» **Problem to solve**
The output is the line holding "Given: Click the lock screen preview image" and all lines after it to the end of the records below; restate them unchanged and add nothing.

---*---

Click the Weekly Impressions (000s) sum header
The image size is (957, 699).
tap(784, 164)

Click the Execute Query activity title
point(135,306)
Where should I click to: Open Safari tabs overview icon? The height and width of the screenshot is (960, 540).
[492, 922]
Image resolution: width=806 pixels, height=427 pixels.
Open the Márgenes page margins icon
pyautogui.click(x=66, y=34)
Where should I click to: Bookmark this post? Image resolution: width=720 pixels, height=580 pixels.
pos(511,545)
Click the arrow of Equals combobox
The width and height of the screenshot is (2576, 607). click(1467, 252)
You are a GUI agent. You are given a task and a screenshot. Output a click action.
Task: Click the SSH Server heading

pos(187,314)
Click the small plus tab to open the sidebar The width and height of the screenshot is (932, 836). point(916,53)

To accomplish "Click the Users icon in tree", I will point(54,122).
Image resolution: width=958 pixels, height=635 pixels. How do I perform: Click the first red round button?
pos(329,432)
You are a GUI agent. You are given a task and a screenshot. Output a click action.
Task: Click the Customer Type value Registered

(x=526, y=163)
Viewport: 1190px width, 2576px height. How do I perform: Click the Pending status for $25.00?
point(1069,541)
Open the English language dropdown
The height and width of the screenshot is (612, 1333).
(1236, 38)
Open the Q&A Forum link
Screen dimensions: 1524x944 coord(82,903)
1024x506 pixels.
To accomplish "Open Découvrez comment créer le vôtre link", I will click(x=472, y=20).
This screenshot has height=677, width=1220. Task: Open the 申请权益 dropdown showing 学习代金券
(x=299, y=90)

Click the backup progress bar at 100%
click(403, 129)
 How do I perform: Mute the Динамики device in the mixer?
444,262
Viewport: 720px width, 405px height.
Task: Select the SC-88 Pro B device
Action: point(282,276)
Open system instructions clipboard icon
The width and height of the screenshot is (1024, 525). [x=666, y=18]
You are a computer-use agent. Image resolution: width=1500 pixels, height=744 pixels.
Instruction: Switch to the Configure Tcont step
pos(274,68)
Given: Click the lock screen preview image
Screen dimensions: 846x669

---*---

» **Output**
Given: Click the lock screen preview image
Screen dimensions: 846x669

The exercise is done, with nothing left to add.